Posted: 6/25/2007 7:45:20 AM
personally..i think when someone reads a profile they like, the fantasy of all possibilities start to take shape in their mind. wishful thinking is a lovely daydream and does wonders for the soul! if the profile makes you smile or think more why not share the thought with a rose! who doesnt love an action like that.


is it a red flag? heck no! the roses and other items get tossed around like candy falling out of its bin in a store display..akin to confetti in celebrations. same goes for the favorites list. neither the favorites or email gifts are red flags for anything!


if you think they are red flags thats only because you've discounted your chances with the person before contacting them through self-esteem issues you have. thats a failing on your part, not the other person in question.
 Irreverent Lass

Joined: 6/7/2007
Msg: 27
0 roses... Would you email them?
Posted: 6/25/2007 7:54:01 AM
Trying to discern motivations of people who have a bit of well or poorly written text out on "teh intraweb" is like herding cats.

It doesn't need to be that complicated. Quit over-thinking everything. We're not as smart as we think we are when it comes to identifying red flags or none of us would even be on this site.
 tdh46

Joined: 1/7/2007
Msg: 28
0 roses... Would you email them?
Posted: 6/25/2007 7:57:18 AM
"At the end of the day, with few exceptions, until and unless i'm in a relationship with a woman, what's been going on between her and other men just isn't my business" Well said swamphunter.

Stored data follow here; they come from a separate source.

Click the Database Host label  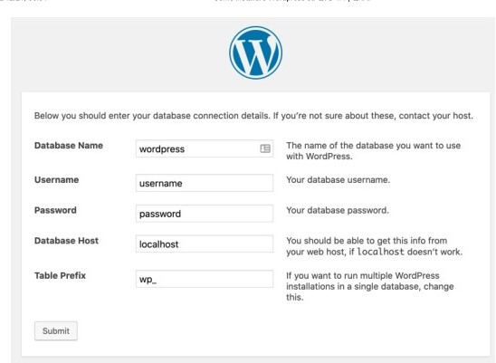(66, 241)
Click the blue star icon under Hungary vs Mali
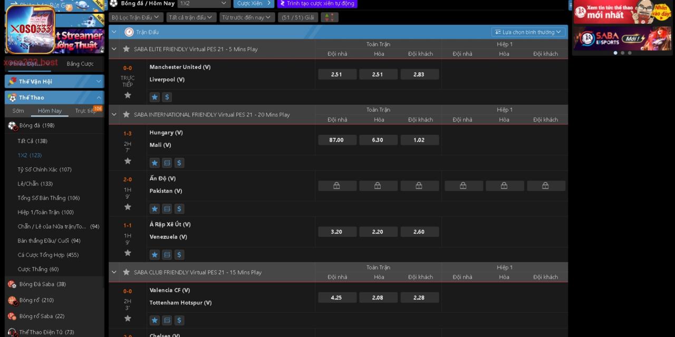Screen dimensions: 675x337 pos(155,163)
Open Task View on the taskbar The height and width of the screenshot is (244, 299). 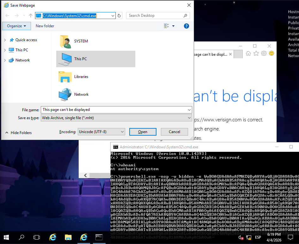click(x=37, y=237)
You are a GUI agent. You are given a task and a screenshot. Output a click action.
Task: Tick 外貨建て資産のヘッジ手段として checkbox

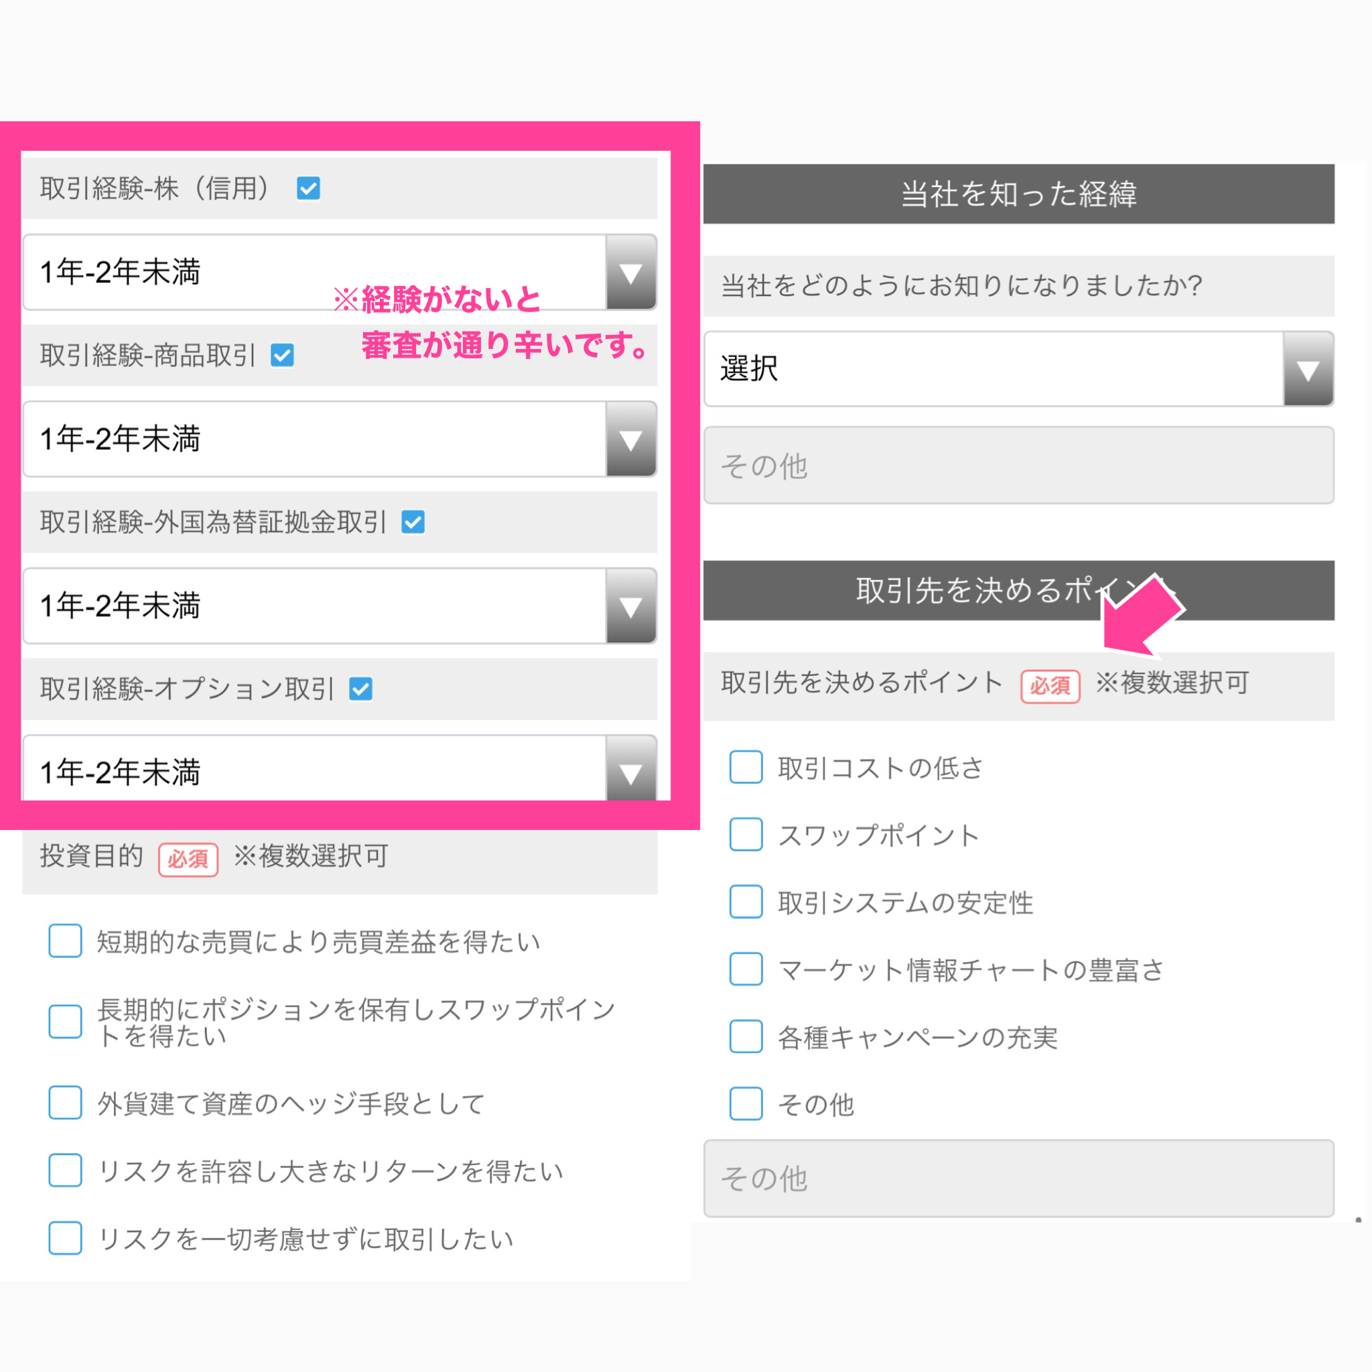tap(65, 1103)
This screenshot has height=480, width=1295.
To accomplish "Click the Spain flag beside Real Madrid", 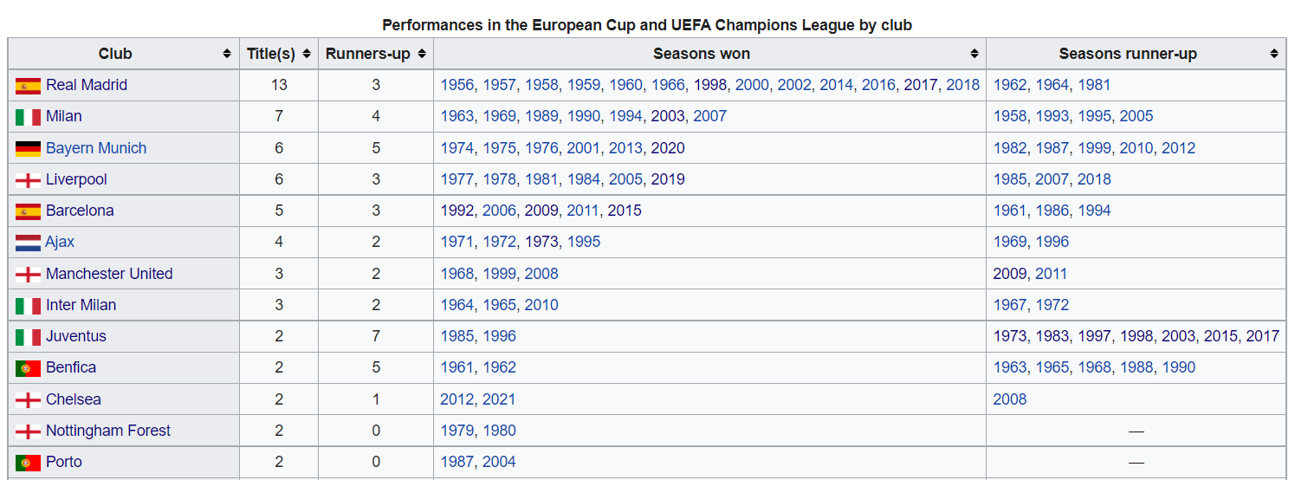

Are we really that insecure about ourselves that we are now worried about who someone sends fake roses to????? do you have any idea just how silly that is? It scream insecure.

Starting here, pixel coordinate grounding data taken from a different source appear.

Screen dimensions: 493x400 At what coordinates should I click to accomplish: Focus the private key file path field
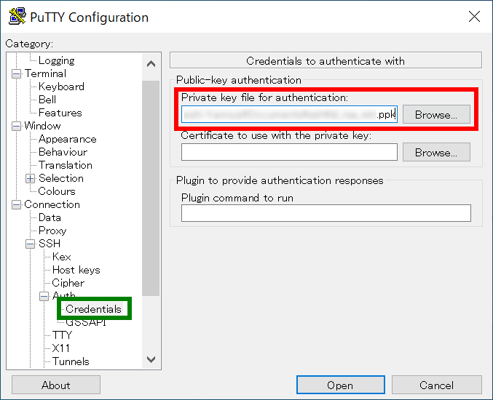[x=289, y=114]
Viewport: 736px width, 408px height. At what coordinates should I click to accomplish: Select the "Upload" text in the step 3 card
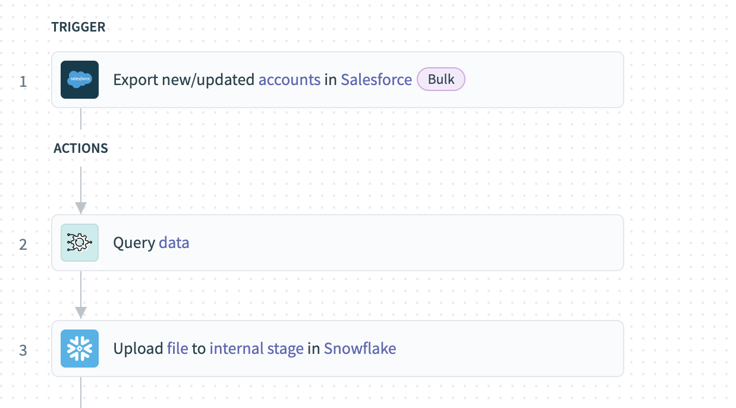(138, 349)
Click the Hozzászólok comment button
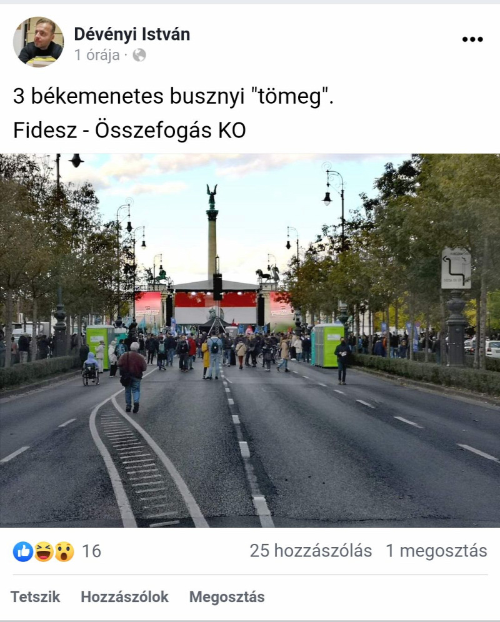 pyautogui.click(x=125, y=596)
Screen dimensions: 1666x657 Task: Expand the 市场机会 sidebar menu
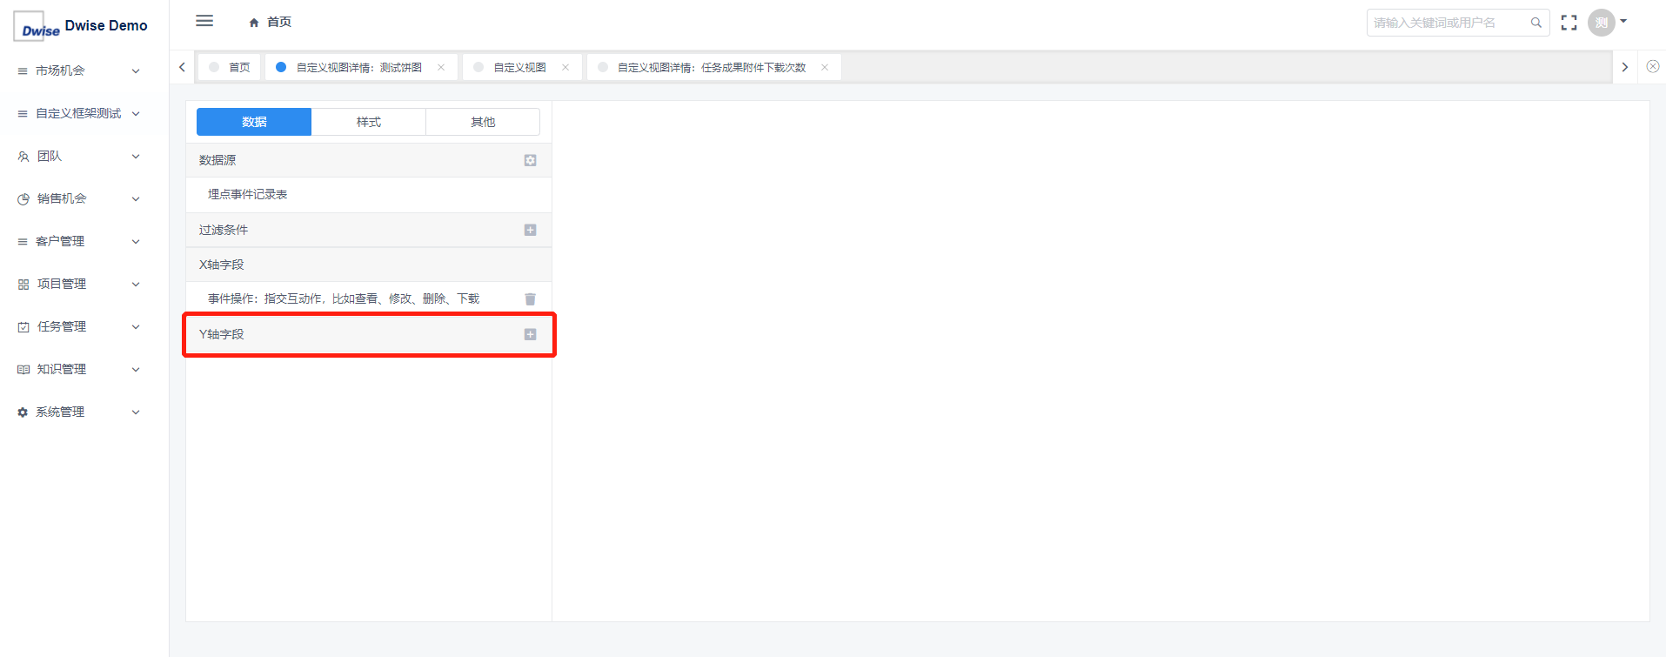[x=78, y=70]
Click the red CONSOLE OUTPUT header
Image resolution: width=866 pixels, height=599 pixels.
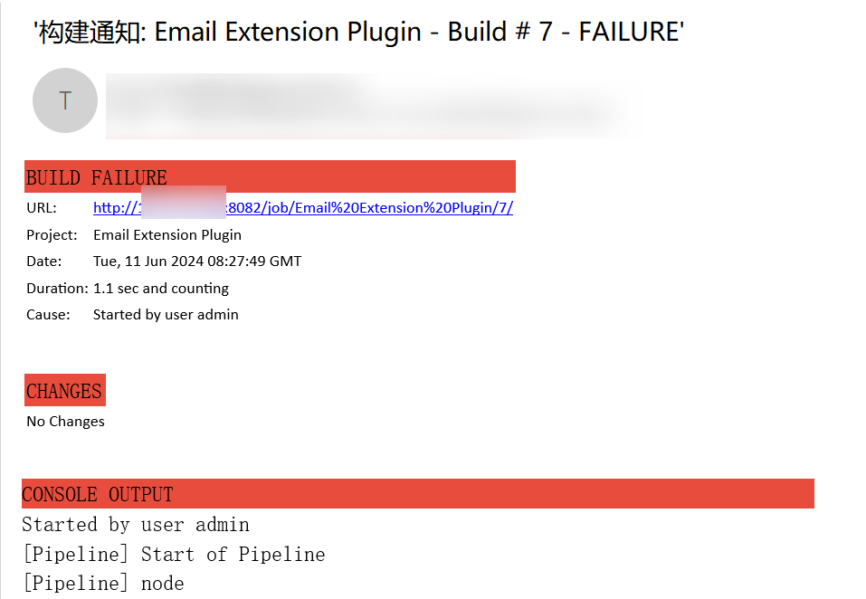[x=417, y=494]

Some of us expect the person we are chatting with to only be talking to us and no one else, are we scared we can't compete with others, is it a fear of losing out?.

If something as silly as a fake rose is going to stop you from reaching out to someone, then internet dating might not be for you. your ego might be a tad too fragile for it.
 deannalynn

Joined: 2/2/2007
Msg: 29
0 roses... Would you email them?
Posted: 6/25/2007 8:00:45 AM
If the man I want to write has no roses, I write them anyway. They have no clue who I/You are at this point, or maybe they looked at your profile and didn't write for whatever reason. By writing someone, it gives you the opportunity to introduce yourself and make an impression. I have had men tell me, I am interested in someone, or be very receptive to my email. A virtual rose is a virtual rose, and not an indicator of anything more than that. If it's more than that, you will figure it out- life is about risk, Take ONE!

One more thing, my good friend is on here, and he sent me a virtual rose to thank me for being a good friend. We have been friends for years, so no interest in me on any other level that just friends.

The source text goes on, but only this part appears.